Quant à avoir été un mendiant, un gueux, un ivrogne, un être crapuleux et immonde, ce n’était pas à lui à le regretter, si tant est que ce fût regrettable, puisque ce n’était pas sa faute. La nature l’avait créé pour être un homme supérieur, un pasteur d’intelligences, et il avait certes assez lutté pour faire valoir ses dons et remplir sa destinée ! Mais, parce qu’il était juif, son caractère avait été brisé, ses sentimens salis, son sens moral anéanti. L’excès de souffrance, l’iniquité et l’injustice l’avaient mis dans un état à faire douter, quoi qu’on en dise, qu’une âme humaine soit toujours quelque chose d’important. L’âme de Salomon Maimon était si peu de chose ! Il le savait, mais cela n’avait pas dépendu de lui, tandis que cette faim maudite, ces vagabondages harassans sous la bise et le hâle, ces nuits sans gîte… « imbécile ! le plus imbécile de tous les imbéciles ! »


ARVEDE BARINE.

  1. Salomon Maimons Lebensgetchichte (Berlin, 1792-1793).
  2. Maimoniana, par Sabattia-Joseph Wolff (Berlin, 1813). Voir aussi les lettres de Kant.

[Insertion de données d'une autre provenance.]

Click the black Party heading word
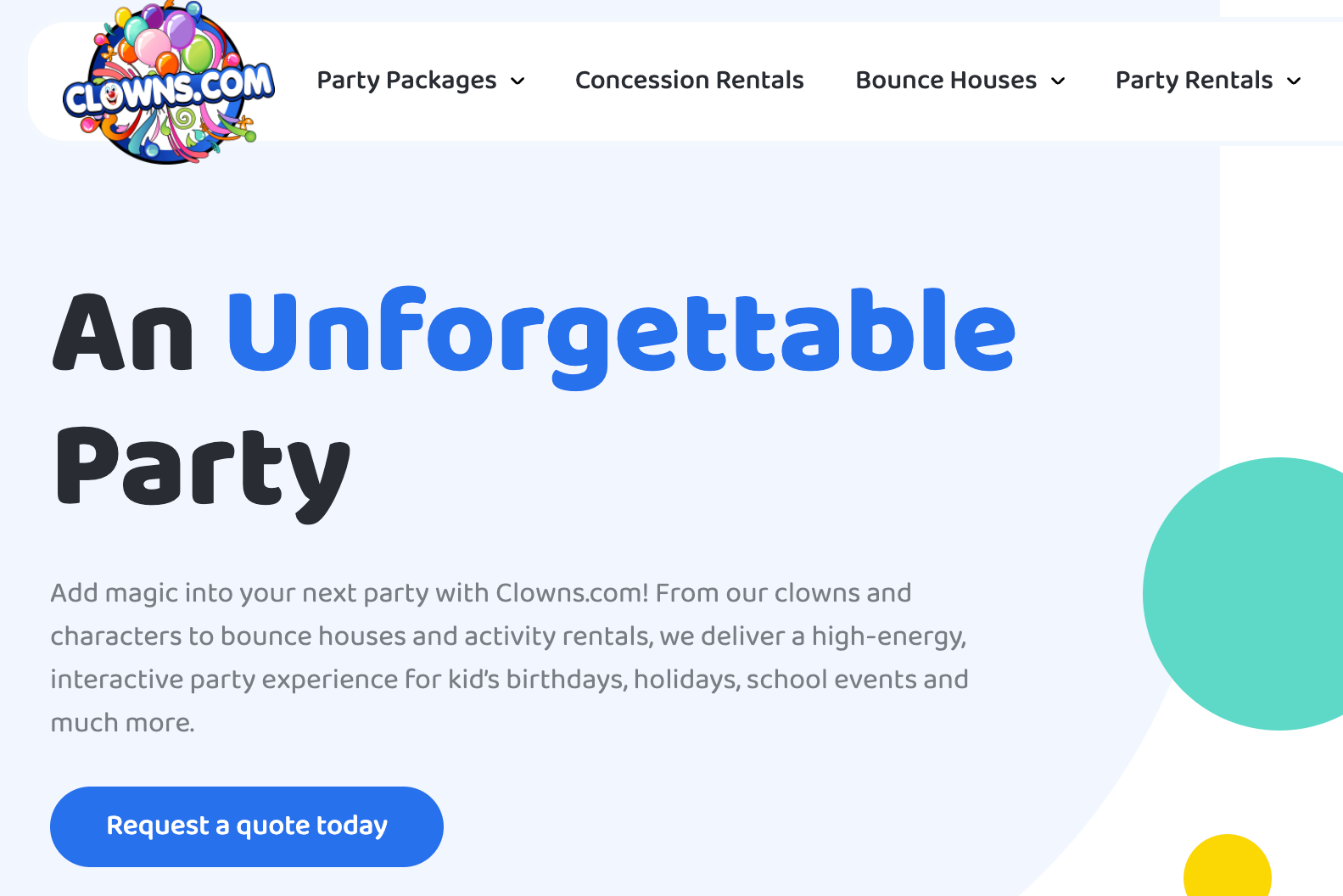The width and height of the screenshot is (1343, 896). 203,472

  3. Gesehichte der neuern Philosophie, par Kuno Fischer ; Histoire des israélites, par Théodore Reinach, etc.
  4. Jean-François Commendoni, né à Venise en 1524, mort en 1584. Fléchier a traduit sa Vie, écrite en latin par Graziani.
  5. Théodore Reinach.
  6. Th. Reinach.
  7. Th. Reinach.
  8. Il était permis de tuer le pou, mais c’était un grand péché de tuer la puce.
  9. Geschichte der neuern Philosophie, t. V.
  10. Dont quatre semaines de mal de mer.
  11. Théodore Reinach.
  12. Renan : Préface de l’Ecclésiaste.
  13. Pensées rationnelles sur Dieu, le monde et l’âme ou Métaphysique, par Christian Wolff (1719).
  14. Outre l’Autobiographie et l’Essai déjà cités, on a de Maimon : Progrès de la philosophie depuis Leibniz (1793) ; Traité de logique (1794) ; Recherches critiques sur l’esprit humain (1797) ; une édition avec commentaire du More Nebouchim de Maimonide (1791), etc. Maimon avait aussi écrit de nombreux articles de journaux et de revues.
  15. Gottlob-Ernest Schulze, professeur de philosophie à Gottingne, où il eut Schopenhauer parmi ses élèves, est ordinairement désigné par le titre de son grand ouvrage : Ænesidemus, oder über die Fundamente der von dem Herrn Professor Reinhold in Iena gelieferten Elementarphilosophie (1792).
  16. Geschichte der neuern Philosophie. M. Kuno Fischer consacre deux chapitres entiers à Maimon et à son système.